Senate Democrats can confirm nominees by a simple majority, which means getting all of their members and the deciding vote of Vice President Kamala Harris. It gave the caucus some of its biggest wins recently, including confirming Justice Ketanji Brown Jackson to the Supreme Court and filling the Federal Reserve and FTC.
But Democrats are more interested in legislating than Senate Minority Leader Mitch McConnell, whose relentless focus on confirming justices has helped keep his majorities unified while policy debates have often caused bitter division. And Democrats’ interest in successful legislation makes a 50-50 Senate all the more difficult for them.
Most Democrats want to scrap the filibuster, but sometimes the caucus can’t even get 50 votes on major issues. The traditional legislative route and its 60-vote threshold isn’t as simple as picking a few Republicans — getting 10 GOP votes requires major concessions.
Biden’s demand for billions more dollars for Covid vaccines and treatments is a perfect example of this: Republicans bottled it up by demanding a vote on keeping former President Donald Trump’s border policies in place at the times of the pandemic. Some Democrats are now admitting they may need to allow a vote on the immigration measure in order to pass a bill Biden says is essential to combat a future coronavirus surge.

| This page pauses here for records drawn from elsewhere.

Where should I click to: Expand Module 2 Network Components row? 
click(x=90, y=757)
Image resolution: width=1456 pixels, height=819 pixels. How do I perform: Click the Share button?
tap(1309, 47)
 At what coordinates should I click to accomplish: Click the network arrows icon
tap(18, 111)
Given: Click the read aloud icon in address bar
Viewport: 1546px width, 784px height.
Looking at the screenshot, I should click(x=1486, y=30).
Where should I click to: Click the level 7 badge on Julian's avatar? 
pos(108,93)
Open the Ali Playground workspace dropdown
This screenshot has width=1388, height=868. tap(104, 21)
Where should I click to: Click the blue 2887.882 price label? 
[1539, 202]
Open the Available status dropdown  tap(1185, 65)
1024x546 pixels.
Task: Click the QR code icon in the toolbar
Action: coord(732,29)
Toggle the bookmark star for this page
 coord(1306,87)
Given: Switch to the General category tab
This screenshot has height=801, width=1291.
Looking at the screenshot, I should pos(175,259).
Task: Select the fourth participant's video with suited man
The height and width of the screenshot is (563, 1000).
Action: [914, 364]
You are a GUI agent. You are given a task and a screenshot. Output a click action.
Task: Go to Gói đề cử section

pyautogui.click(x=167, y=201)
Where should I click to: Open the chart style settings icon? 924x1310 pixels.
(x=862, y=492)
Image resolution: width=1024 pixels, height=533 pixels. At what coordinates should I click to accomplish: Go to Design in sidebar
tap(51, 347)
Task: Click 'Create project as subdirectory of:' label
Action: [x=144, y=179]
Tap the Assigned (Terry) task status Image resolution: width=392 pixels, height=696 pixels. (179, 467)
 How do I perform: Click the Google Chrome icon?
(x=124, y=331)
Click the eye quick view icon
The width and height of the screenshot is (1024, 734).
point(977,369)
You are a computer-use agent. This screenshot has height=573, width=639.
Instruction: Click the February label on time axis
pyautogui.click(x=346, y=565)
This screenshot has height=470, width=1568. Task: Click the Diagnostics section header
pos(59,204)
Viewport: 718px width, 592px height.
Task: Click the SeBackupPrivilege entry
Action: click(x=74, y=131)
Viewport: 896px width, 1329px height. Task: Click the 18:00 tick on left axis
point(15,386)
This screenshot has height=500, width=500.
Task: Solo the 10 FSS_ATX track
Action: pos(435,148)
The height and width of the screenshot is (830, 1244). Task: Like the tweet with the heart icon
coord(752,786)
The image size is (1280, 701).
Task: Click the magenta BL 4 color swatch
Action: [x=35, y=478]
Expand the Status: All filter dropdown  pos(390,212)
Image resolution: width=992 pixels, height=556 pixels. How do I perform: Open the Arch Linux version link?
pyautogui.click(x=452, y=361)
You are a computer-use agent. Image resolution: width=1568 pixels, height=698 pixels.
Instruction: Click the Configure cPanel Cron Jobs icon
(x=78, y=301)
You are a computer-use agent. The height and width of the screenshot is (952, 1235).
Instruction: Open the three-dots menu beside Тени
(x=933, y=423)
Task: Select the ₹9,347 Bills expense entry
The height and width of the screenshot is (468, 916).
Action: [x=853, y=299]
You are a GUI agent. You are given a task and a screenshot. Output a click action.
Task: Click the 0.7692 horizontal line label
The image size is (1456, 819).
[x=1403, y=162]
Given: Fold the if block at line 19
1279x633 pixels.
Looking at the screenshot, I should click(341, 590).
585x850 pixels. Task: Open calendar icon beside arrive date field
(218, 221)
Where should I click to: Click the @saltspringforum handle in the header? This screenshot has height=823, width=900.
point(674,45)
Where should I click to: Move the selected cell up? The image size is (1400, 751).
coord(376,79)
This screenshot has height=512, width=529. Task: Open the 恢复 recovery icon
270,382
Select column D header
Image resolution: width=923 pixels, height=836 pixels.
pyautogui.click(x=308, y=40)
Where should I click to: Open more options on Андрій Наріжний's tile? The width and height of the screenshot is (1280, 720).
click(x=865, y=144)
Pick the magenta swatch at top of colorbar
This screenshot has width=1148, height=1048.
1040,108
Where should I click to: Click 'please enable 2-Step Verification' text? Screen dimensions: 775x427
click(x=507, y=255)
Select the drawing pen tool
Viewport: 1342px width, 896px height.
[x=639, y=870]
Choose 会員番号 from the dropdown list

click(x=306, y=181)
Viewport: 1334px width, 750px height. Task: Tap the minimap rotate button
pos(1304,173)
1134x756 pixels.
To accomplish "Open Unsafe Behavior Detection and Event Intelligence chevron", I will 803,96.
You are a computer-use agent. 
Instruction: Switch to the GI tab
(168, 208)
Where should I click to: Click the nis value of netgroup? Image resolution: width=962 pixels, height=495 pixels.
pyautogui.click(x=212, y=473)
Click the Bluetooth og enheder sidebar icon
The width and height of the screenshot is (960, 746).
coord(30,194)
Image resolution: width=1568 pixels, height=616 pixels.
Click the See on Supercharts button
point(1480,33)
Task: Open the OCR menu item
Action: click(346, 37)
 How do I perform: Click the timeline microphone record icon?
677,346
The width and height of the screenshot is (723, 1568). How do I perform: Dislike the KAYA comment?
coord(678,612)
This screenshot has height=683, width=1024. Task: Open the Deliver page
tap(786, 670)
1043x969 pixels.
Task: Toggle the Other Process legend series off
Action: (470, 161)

Democrats passed the $1.9 trillion pandemic relief bill last March, avoiding the filibuster through the party line’s budget reconciliation process. But Democrats haven’t used the tool since, partly because Manchin dropped Build Back Better and the party has yet to find a replacement.
When asked if he felt like the Democrats were still in control of the chamber, Tester replied, “Oh my God, no.” He said he can often learn more about the Senate’s cadence from Republicans, since it’s GOP demands that dictate much of the Senate’s rhythms on a weekly basis.
“I don’t feel bad about it. We chair committees…we help set the agenda. That’s how it is,” Tester said. “But no, it’s tenuous at best.”